[Stored records]
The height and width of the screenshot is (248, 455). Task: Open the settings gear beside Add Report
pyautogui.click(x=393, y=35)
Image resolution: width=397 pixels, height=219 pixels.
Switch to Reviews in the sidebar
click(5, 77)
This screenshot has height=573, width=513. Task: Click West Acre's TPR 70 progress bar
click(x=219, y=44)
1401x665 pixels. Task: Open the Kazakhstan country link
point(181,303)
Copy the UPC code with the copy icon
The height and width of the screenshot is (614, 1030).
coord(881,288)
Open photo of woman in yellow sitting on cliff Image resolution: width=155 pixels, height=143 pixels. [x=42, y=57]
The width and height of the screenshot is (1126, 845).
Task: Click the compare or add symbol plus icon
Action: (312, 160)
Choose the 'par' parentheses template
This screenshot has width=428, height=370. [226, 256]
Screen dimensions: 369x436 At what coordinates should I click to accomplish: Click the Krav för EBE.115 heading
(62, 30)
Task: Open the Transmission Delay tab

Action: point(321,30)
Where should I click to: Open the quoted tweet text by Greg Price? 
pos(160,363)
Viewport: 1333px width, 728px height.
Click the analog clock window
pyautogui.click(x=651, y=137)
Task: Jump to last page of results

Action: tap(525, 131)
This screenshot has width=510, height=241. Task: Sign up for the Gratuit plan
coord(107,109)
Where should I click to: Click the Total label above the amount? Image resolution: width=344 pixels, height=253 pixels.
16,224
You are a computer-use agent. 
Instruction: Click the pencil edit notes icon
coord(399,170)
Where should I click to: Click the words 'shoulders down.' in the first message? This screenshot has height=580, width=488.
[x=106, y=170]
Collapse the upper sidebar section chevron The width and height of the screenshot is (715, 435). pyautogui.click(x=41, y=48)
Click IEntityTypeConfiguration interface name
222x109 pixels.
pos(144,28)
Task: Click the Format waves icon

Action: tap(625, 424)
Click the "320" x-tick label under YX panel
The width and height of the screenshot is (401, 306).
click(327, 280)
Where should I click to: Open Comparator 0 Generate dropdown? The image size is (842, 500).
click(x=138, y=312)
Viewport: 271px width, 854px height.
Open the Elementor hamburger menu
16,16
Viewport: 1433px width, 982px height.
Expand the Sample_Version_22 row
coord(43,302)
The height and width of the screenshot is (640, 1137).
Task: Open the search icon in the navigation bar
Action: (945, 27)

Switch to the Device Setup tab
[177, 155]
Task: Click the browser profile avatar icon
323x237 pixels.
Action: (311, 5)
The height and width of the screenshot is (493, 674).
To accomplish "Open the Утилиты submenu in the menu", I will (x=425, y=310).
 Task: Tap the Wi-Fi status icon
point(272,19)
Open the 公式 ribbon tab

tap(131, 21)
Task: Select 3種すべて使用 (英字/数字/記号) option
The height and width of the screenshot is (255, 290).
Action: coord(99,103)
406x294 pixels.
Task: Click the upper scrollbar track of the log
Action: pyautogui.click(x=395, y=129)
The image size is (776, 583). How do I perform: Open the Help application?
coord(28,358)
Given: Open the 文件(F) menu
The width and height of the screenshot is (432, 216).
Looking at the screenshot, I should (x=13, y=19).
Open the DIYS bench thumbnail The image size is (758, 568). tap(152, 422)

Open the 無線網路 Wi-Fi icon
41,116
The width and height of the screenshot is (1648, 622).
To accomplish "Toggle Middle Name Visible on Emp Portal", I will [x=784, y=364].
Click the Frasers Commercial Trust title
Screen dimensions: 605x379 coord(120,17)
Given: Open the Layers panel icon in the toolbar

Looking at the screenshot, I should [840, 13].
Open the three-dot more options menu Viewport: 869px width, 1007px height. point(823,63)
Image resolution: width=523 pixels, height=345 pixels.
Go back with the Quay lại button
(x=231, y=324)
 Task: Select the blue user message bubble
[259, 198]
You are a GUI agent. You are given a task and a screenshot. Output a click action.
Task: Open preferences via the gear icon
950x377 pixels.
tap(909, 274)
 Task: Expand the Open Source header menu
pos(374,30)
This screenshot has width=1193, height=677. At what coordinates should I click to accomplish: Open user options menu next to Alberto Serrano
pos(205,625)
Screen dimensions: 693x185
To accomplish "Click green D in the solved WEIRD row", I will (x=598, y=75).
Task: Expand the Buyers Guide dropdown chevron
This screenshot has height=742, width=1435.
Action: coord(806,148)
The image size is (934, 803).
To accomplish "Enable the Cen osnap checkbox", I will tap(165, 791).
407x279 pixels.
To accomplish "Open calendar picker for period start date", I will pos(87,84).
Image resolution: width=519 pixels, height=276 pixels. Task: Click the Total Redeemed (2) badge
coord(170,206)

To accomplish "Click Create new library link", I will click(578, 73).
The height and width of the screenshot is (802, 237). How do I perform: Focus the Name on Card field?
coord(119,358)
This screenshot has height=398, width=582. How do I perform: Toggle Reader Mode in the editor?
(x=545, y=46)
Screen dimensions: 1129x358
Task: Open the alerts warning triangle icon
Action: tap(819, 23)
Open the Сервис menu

- [Work order] Search the entries above for the string "will". Copy each line in which it appears.

- [Output]
To accomplish "Open the Утилиты submenu in the menu", I will (x=425, y=310).
To accomplish "Toggle Middle Name Visible on Emp Portal", I will [x=784, y=364].
To accomplish "Click green D in the solved WEIRD row", I will (x=598, y=75).
To accomplish "Enable the Cen osnap checkbox", I will tap(165, 791).
To accomplish "Open calendar picker for period start date", I will pos(87,84).
To accomplish "Click Create new library link", I will click(578, 73).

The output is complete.